[What you are asked to do]
Pick out each line in the records below that contains the string "width", and copy those lines unchanged.

[Supplied entries]
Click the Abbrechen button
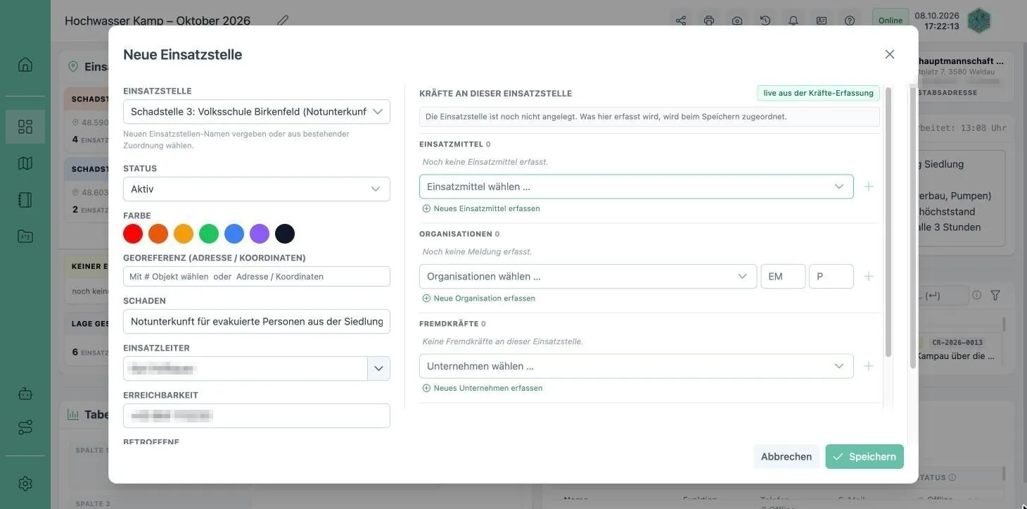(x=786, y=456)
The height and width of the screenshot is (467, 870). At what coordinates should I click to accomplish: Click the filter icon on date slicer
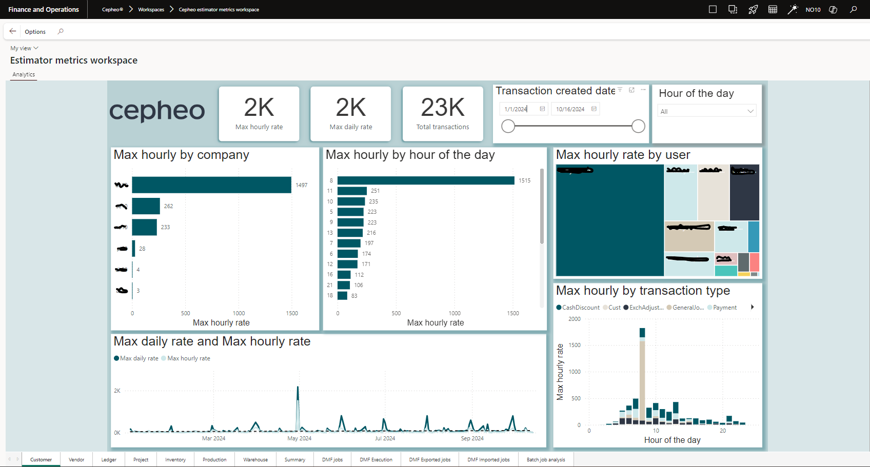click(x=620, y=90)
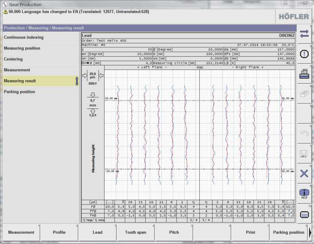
==
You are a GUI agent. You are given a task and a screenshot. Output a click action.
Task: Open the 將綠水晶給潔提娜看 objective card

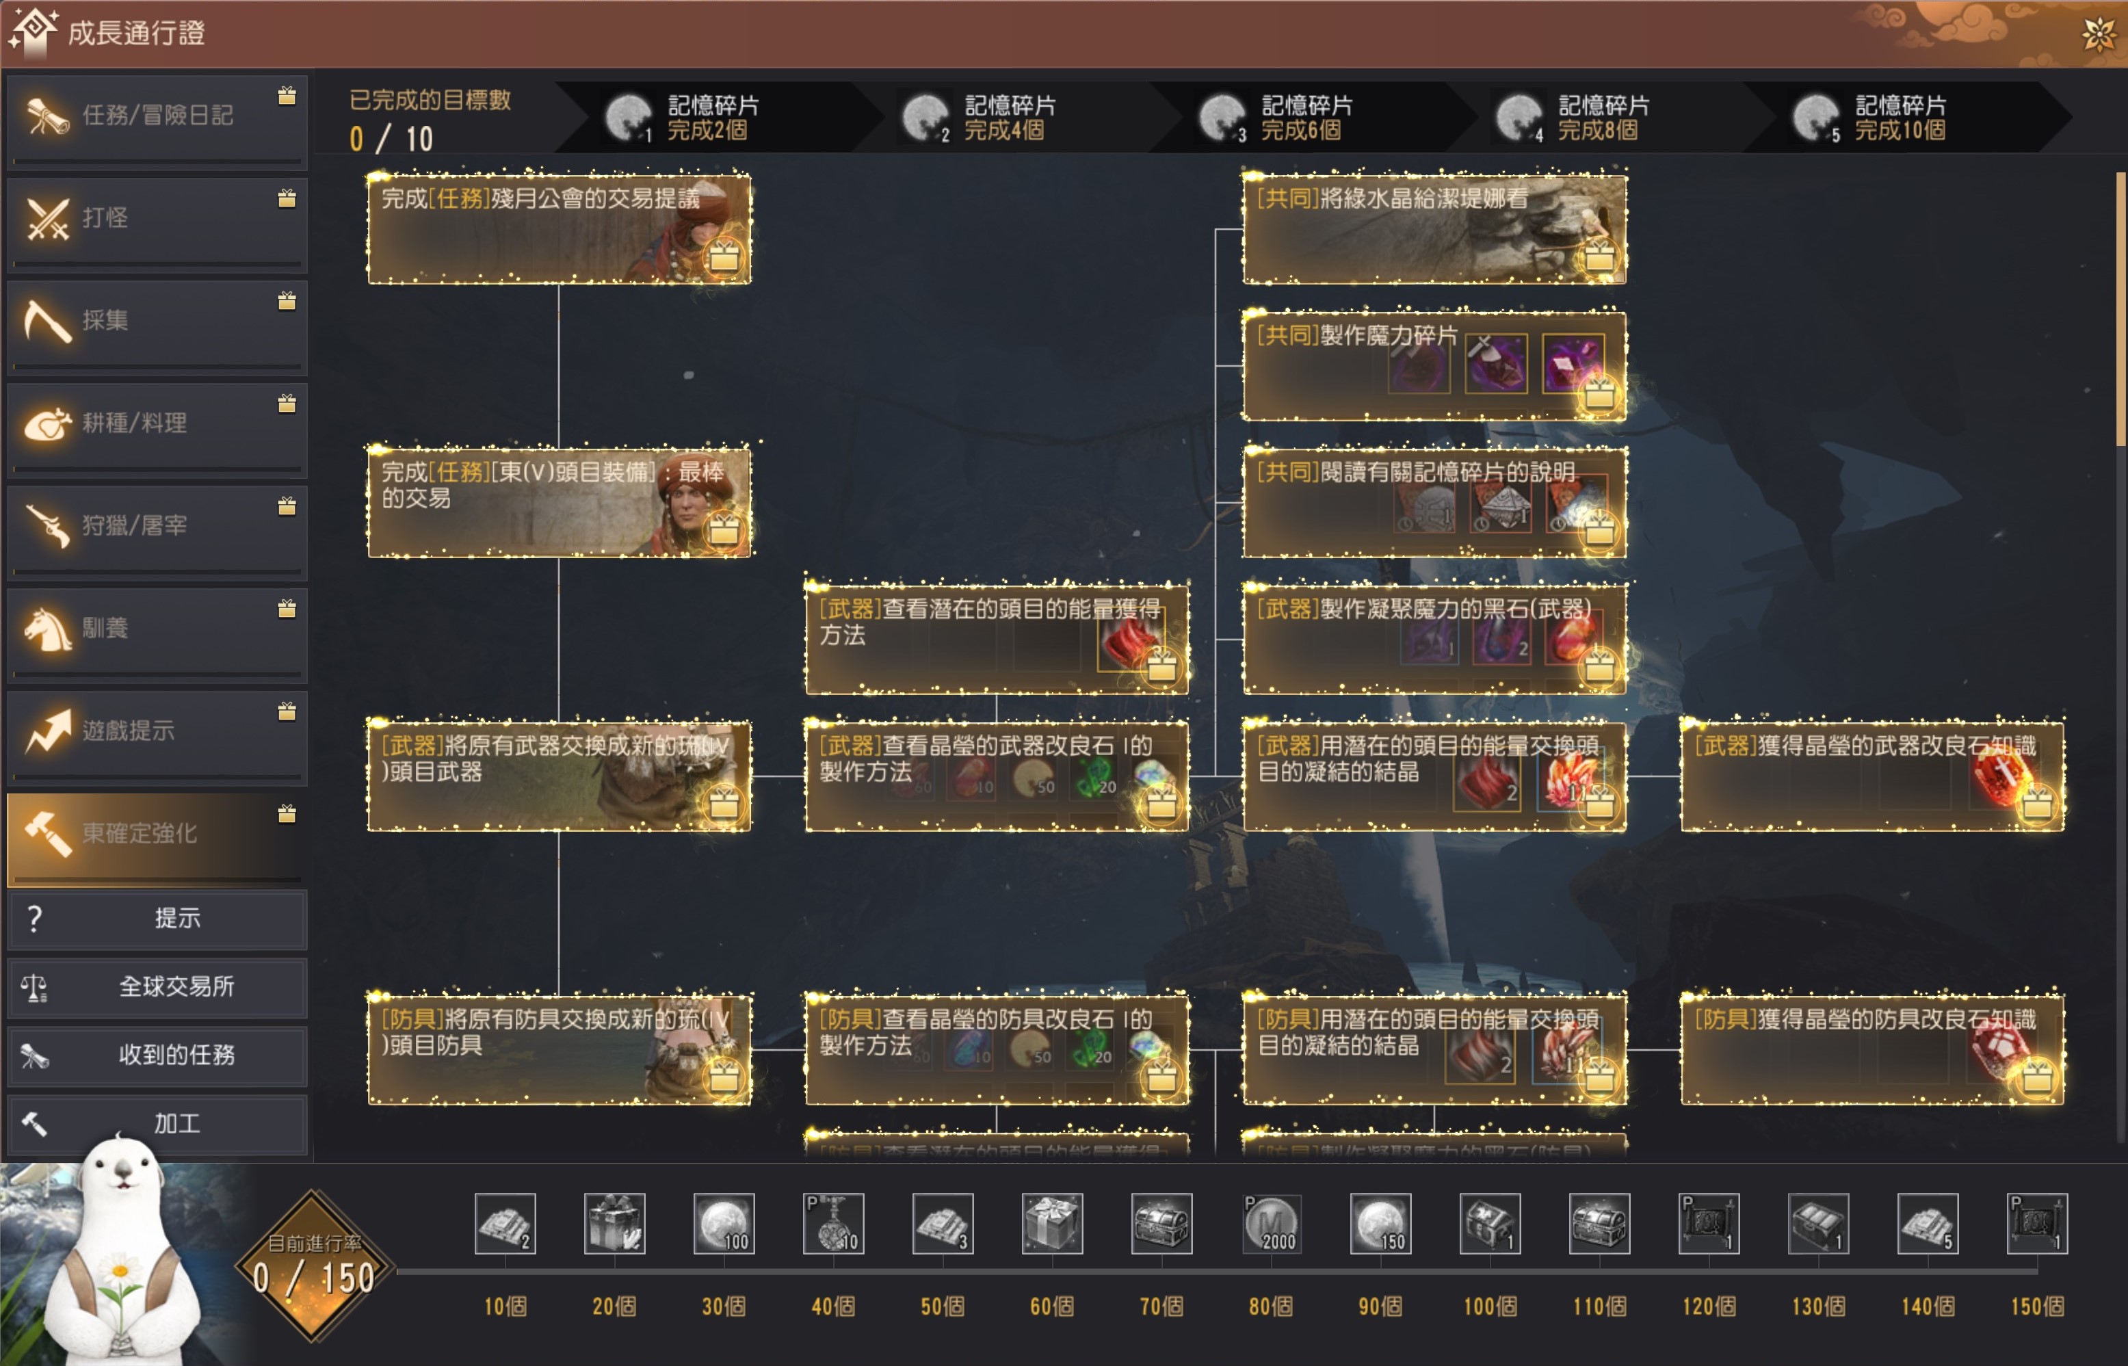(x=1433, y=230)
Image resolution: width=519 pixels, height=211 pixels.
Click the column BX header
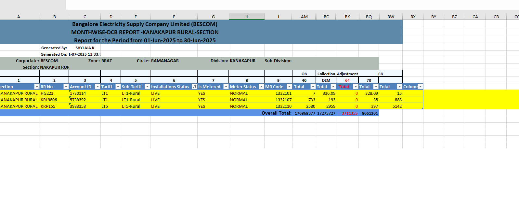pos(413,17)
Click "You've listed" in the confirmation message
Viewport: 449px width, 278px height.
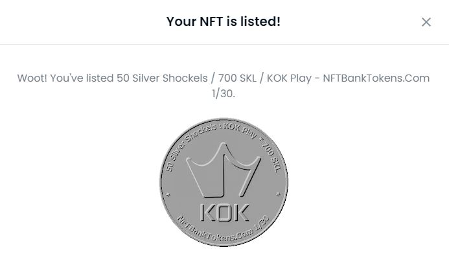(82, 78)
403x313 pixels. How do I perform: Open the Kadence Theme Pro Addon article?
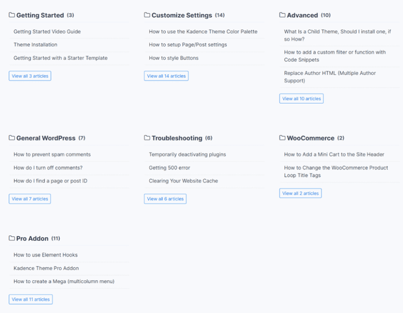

[Finished answer]
The height and width of the screenshot is (467, 870). At what coordinates should I click to accomplish: Click the filter icon on date slicer
Image resolution: width=519 pixels, height=211 pixels.
Viewport: 449px width, 278px height.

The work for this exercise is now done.